* [Task to complete]:
Count the lines below that hold the word "quick" and say how many, with no other text.

***** Data listing *****

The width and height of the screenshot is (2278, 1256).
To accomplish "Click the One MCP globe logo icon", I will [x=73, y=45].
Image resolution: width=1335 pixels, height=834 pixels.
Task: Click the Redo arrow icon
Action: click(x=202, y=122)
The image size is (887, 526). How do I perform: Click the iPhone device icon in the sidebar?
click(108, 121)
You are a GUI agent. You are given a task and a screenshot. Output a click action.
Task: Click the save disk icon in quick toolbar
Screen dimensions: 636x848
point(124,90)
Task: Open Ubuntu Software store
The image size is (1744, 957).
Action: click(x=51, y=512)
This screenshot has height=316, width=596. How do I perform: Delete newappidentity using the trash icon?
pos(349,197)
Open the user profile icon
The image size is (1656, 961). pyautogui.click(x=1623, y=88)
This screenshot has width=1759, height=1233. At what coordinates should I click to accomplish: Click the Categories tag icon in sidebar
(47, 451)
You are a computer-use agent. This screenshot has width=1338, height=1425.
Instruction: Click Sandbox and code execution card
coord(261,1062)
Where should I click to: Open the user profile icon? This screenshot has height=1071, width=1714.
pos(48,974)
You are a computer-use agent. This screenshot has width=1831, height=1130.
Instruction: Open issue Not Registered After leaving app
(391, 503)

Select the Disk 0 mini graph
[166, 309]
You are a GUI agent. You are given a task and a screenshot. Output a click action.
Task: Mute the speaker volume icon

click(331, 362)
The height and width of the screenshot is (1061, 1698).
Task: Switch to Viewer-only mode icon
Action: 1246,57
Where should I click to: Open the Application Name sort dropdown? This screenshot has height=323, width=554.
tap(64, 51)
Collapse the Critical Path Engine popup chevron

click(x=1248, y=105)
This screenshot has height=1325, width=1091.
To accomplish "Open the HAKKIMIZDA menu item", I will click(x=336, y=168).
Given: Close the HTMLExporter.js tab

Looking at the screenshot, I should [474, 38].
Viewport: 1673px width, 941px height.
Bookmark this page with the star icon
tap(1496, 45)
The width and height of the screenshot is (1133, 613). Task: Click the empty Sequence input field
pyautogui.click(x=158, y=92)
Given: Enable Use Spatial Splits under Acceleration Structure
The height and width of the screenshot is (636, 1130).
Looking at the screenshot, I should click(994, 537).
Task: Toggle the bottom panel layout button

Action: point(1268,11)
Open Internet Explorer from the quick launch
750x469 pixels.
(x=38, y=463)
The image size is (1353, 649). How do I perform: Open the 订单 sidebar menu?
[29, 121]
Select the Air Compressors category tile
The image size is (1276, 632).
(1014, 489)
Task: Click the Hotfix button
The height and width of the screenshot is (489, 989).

*****

* [Answer to this problem]:
2